Consistency through Convention

Code naming conventions are a very touchy subject. Many developers will get very defensive about ‘their way’ and will be quite offensive, or offended, by ‘your way’. In these posts I’m not going to try to change the minds of the easily riled. Instead I’m going to present options and opportunities with the hopes that they will be useful in the rare moments that developers are known to be lucid and open minded. I’m not going to pretend to be an expert who can pontificate on the subject. What I will do is present all of the different options that I know about and I will try to make fair comments on the good, the bad and the ugly of each.

Consistency in anything you do is important. As developers we strive for consistency in our build processes, user interfaces, architectures and coding practices. The primary reason behind the attempts at all of this consistency is productivity. To quote the Framework Design Guidelines book (Section 1.1.7 Well-Designed Frameworks Are Consistent) by Cwalina and Abrams:

      It (consistency) is one of the most important factors affecting productivity.

While Cwalina and Abrams tout consistency throughout their book, they do it with regards the benefits that it creates for the consumer (software developer) of a framework. I believe that the entire software development team (software developers, testers, maintenance programmers and framework consumers) can benefit from consistency.

Like the programming language itself, or the .NET framework, consistency in naming will abstract the details away from the programmer. If you know that all constructor parameters are named the same as the properties that they set, you will never hesitate or doubt. Good application of a standard will stop developers from having to make decisions when they are reading both their own code as well as code written by others.
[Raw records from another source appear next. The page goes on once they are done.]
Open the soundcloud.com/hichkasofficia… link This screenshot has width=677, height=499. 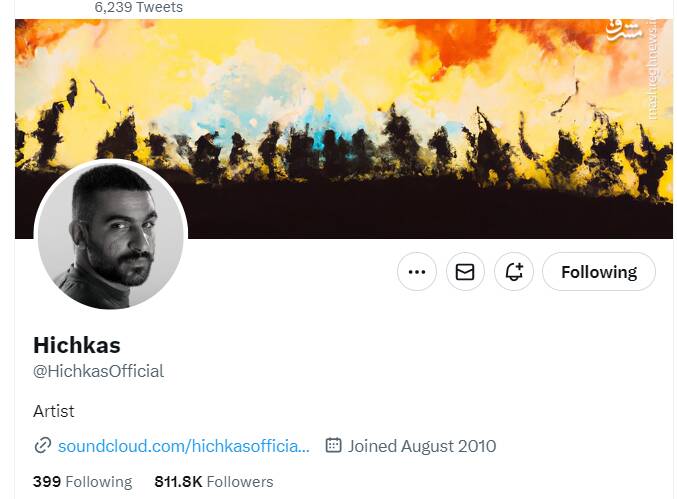(x=184, y=446)
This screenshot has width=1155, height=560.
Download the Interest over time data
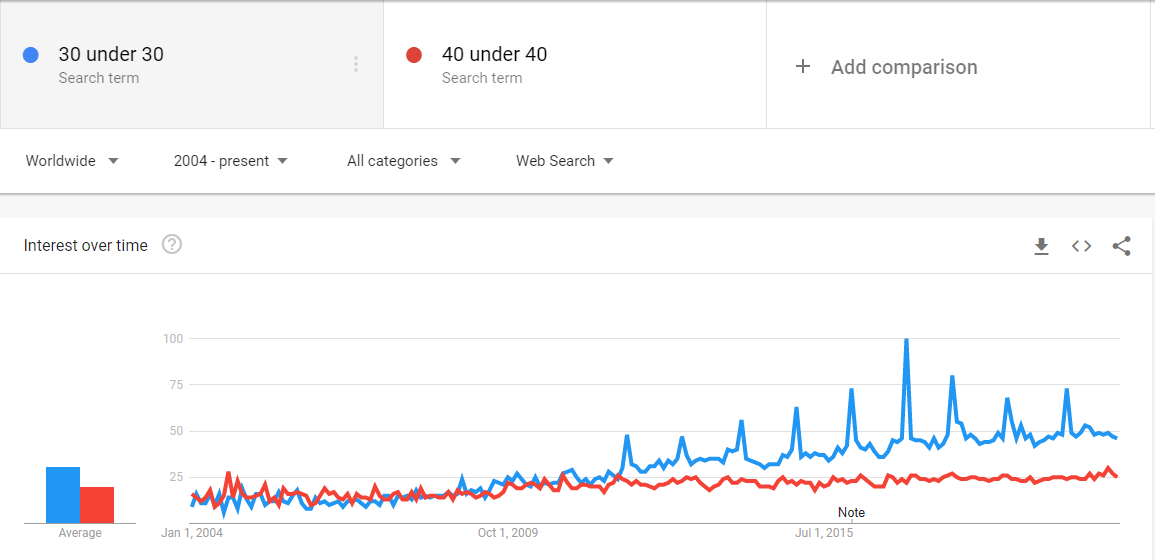[x=1041, y=246]
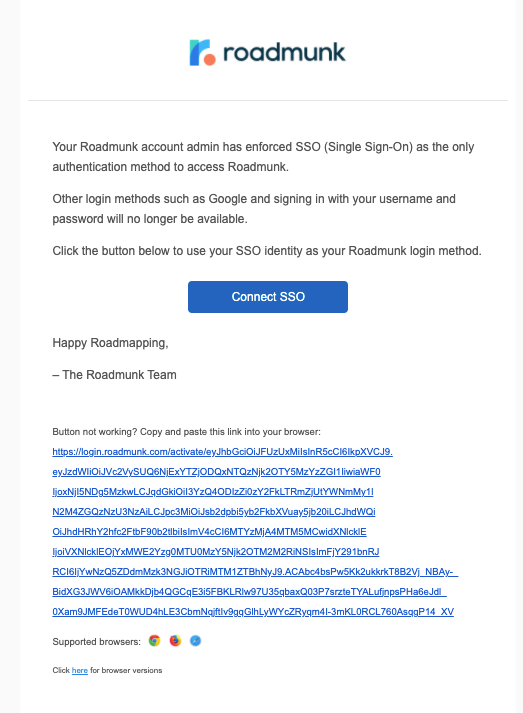523x713 pixels.
Task: Click link line starting with IjoxNjI5NDg5Mzkw
Action: [213, 492]
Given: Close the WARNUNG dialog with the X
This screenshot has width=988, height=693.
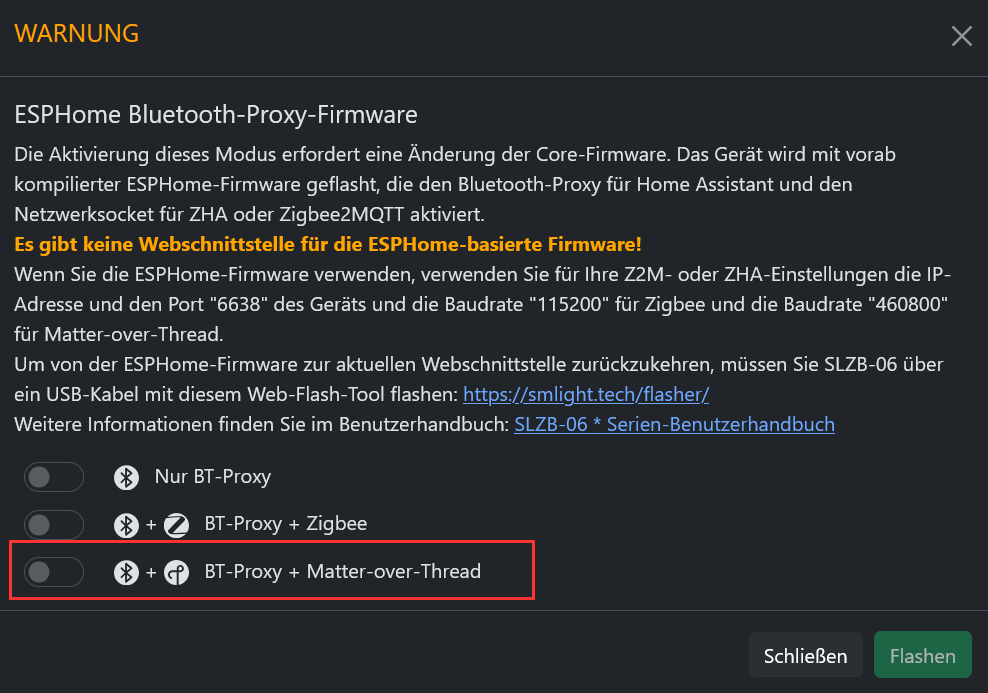Looking at the screenshot, I should 962,36.
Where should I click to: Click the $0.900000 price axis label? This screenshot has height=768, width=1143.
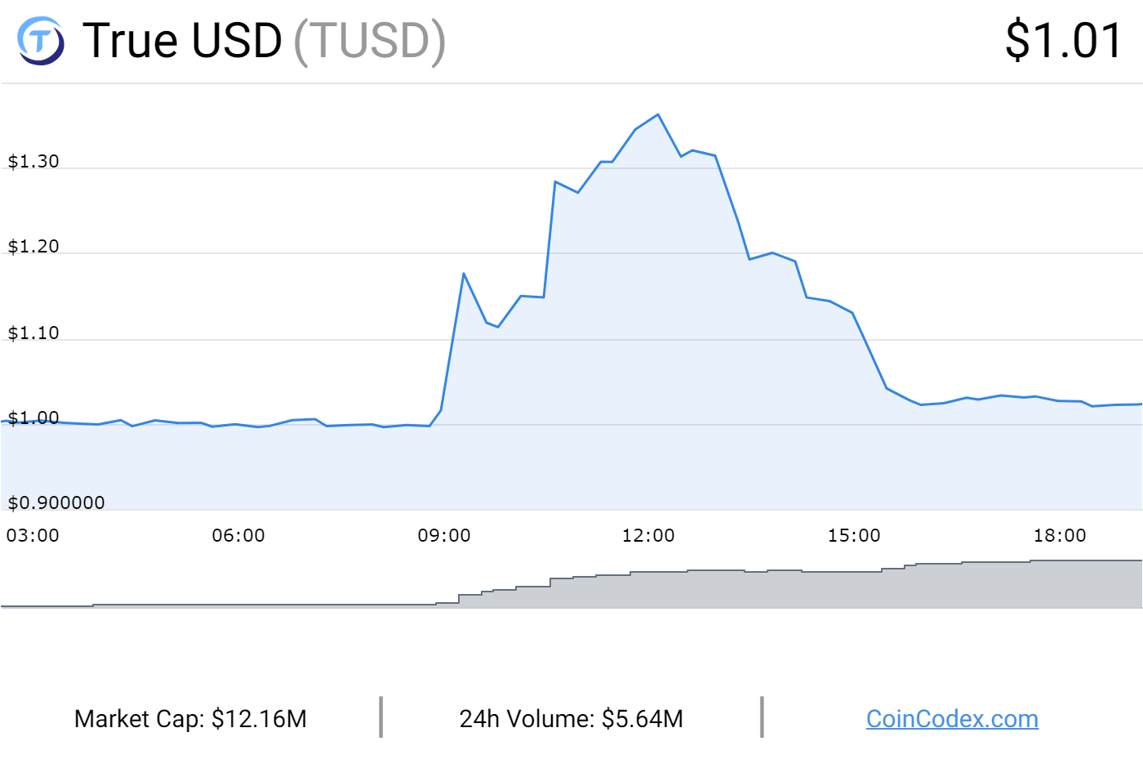point(56,503)
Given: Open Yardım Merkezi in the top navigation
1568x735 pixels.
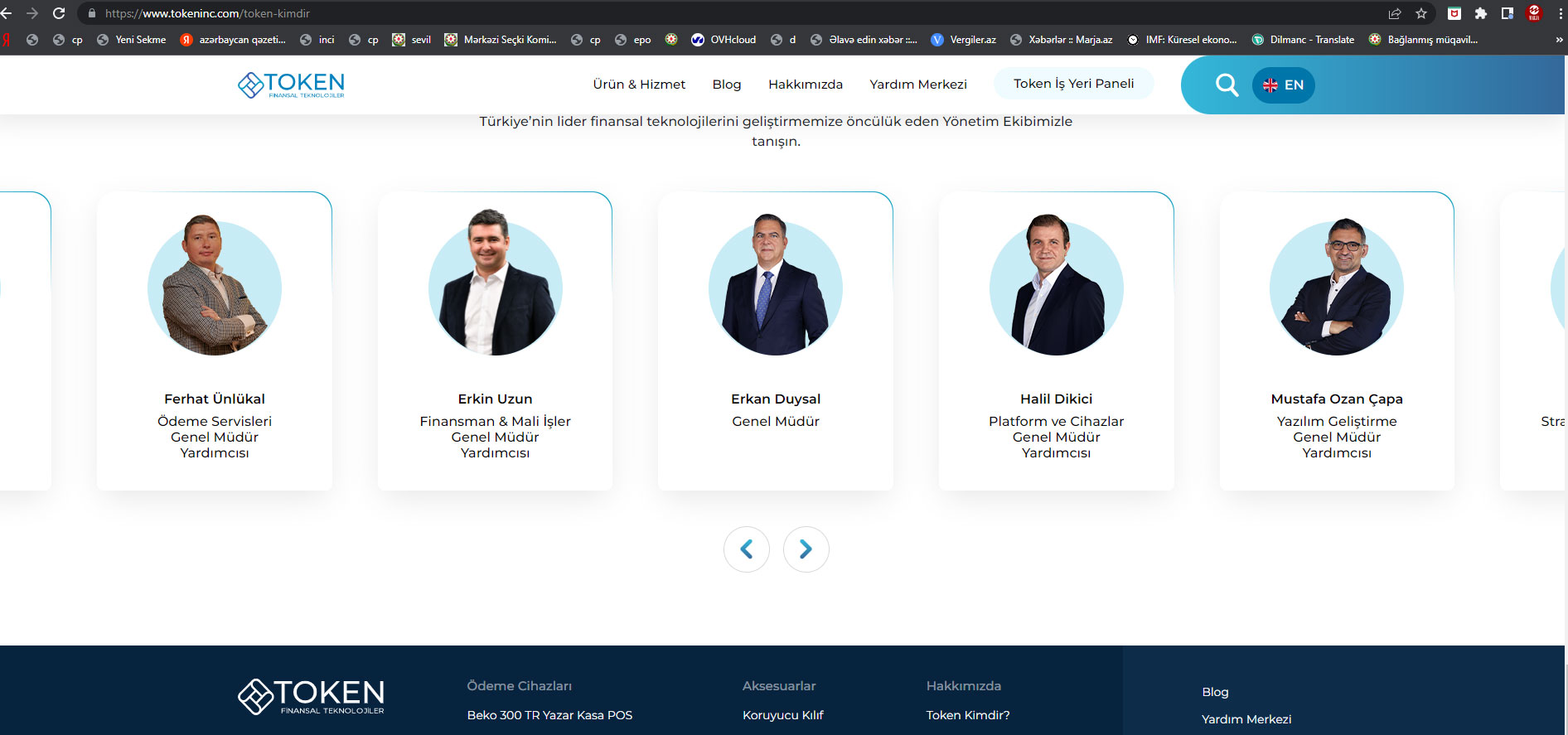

In theory this lack of ambiguity will increase the productivity of all people involved. In practice the standard being enforced needs to be usable and readable. If I were to enforce a standard that said all integer variable names must consist of a single alpha character I would have a strong and reliable standard. The truth is that this standard, when left on it’s own, does more harm by decreasing the readability of code than it does good. Every area that is regulated by standards has a balance point where readability and consistency does not become onerous or counter productive. Standards that find this balance point are the ones that are adopted by large groups with ease and go on to live long lives.